His penchant for innovation and design had flourished during the Occupation years when the ‘mend and make do’ approach was the only one available. He modified a Citroen car, purchased for £10, by adding a second gearbox and a power-take-off attachment. This attachment then drove a blade fitted to the side of the vehicle, which mowed hay and cereals. A benefit of the design was that the machine could be transported from farm to farm under its own power. His knowledge of steam power also came to the fore when he converted an imported French threshing machine, one of only two in the island, to work from a portable steam engine.
After the Liberation, farm vehicles, especially lorries, were imported, but many were too big to negotiate the narrow lanes and field entrances. With customary practicality and economy of thought, Don found the perfect solution. He stripped off the body, disconnected the brake pipes and drive shaft and simply cut 3 feet out of the chassis. He then turned the whole thing on its side (to get a better weld) and welded the pieces back together again then re-fitted the parts and, hey presto, down the lane and into the field without getting jammed between the granite pillars. This was possibly the single most characteristic innovation of his life.
Agriculture blossomed in the 40s and 50s when most farms converted from biological horse-power to petroleum horse-power, meaning that Don’s skills were in ever greater demand. At this time he developed a number of implements which bridged the gap between imported machines from grander landscapes with the requirements of the, by comparison, tiny Jersey fields, where every square yard of soil was in production. Where human resources had dug the field edges, where the plough could not reach, he invented the ‘travelling last furrow attachment’ working from the Ferguson 3-point linkage system.
Digging machine
Where human resources had harvested the Jersey Royal crops with a hand-fork, a good three-man team of French labourers digging up to a vergée a day, he developed the elevator digging machine, which was essential as few younger workers were prepared or able to carry on the onerous traditions of the war generation.
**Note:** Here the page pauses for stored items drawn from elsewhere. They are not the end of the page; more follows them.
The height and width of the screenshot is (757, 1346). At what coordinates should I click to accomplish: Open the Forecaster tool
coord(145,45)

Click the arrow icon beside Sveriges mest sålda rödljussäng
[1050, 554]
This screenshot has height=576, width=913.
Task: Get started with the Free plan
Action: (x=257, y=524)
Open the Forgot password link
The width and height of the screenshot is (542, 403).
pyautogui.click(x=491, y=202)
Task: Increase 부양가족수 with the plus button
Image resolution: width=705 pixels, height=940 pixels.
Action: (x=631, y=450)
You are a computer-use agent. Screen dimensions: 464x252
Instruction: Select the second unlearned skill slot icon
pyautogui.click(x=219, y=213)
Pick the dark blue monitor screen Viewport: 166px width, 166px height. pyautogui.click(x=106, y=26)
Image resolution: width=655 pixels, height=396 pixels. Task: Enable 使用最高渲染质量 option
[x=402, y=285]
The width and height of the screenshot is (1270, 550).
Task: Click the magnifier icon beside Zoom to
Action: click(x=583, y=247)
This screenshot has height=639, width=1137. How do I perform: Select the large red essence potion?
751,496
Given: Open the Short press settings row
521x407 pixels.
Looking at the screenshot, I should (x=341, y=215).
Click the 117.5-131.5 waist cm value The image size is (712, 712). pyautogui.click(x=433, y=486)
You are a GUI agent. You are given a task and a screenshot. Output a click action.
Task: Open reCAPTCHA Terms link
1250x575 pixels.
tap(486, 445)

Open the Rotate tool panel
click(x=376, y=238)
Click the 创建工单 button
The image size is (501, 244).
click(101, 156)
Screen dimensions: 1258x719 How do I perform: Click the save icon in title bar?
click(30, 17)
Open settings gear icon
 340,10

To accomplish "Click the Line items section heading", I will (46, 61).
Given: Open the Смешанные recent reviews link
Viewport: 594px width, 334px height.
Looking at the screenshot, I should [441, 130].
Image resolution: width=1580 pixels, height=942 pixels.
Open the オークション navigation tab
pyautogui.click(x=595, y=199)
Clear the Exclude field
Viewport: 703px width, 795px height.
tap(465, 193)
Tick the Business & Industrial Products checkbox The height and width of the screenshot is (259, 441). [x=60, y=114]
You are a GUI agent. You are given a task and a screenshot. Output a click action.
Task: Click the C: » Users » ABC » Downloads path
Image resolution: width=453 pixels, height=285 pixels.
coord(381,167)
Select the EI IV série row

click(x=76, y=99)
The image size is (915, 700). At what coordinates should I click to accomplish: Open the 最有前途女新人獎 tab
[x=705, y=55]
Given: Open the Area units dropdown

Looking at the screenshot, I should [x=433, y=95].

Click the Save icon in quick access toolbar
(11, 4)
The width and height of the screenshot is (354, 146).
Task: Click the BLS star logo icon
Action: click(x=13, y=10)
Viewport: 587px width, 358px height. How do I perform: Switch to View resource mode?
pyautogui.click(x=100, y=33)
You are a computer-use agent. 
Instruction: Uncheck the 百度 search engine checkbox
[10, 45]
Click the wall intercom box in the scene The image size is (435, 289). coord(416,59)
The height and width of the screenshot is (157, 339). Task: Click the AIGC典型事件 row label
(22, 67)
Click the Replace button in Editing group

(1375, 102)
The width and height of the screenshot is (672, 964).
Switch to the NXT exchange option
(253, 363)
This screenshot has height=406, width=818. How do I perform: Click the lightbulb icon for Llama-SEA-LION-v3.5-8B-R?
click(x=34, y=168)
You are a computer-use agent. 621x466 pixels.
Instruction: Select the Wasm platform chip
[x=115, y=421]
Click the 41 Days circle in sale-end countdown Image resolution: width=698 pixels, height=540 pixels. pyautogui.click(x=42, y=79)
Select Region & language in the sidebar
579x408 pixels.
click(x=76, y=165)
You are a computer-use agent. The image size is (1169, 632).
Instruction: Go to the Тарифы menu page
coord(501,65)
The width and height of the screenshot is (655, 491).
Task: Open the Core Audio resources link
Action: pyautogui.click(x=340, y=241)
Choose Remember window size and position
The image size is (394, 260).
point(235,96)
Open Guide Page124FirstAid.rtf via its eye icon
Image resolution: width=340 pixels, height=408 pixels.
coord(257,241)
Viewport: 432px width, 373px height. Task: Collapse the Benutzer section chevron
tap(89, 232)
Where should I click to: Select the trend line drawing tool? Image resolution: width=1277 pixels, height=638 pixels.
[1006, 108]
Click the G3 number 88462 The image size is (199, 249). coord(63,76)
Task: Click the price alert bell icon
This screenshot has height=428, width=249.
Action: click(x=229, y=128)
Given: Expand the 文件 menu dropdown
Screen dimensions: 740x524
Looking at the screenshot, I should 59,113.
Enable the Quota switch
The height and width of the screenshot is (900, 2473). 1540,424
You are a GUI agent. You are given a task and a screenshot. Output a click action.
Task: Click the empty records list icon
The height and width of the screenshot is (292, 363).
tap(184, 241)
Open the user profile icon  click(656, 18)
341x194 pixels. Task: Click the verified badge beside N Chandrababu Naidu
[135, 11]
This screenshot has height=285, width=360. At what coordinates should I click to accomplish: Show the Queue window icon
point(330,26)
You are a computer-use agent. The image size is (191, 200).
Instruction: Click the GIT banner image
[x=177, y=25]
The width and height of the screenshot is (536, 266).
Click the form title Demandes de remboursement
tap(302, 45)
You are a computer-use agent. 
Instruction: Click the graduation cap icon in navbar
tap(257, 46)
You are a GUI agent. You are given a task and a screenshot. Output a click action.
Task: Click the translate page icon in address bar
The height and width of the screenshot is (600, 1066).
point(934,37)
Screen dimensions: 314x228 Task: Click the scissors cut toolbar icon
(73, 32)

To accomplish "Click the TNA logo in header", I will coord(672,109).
Where cotils had been breezed and dug by hand, for the same reasons as above it was necessary to modernise, and Don developed the winch, again working off a Ferguson 3-point linkage that would haul the plough up the steep slopes.
All of these machines were built at Sion using a massive steam-driven steel press to form the parts. More than 15 people would be employed there during these years. Don was leaving more and more of the daily business management to his children and decided that his particular philosophy and approach to life should be employed for the benefit of the whole island when he stood for election to the States as Senator in 1978. Having narrowly failed to come in the top six, he then offered his services to the Parish as Deputy but again was unsuccessful. Though a disappointment, this did have the consolation of allowing him to divert his energy and intellect into the creation of his Steam Museum, which now stands as a wonderful reminder of the islands rich agricultural past and, not least, as a tribute to the man himself.
Don Pallot may not have been a snappy dresser and he may not have been able to beguile the electorate with sophisticated rhetoric but one can’t help wondering how different the island might be today if we’d had the courage to elect a man like him whose only qualifications were sound, practical, down-to-earth common sense, imagination, and a keen understanding of where the money comes from and to what best use it could be put.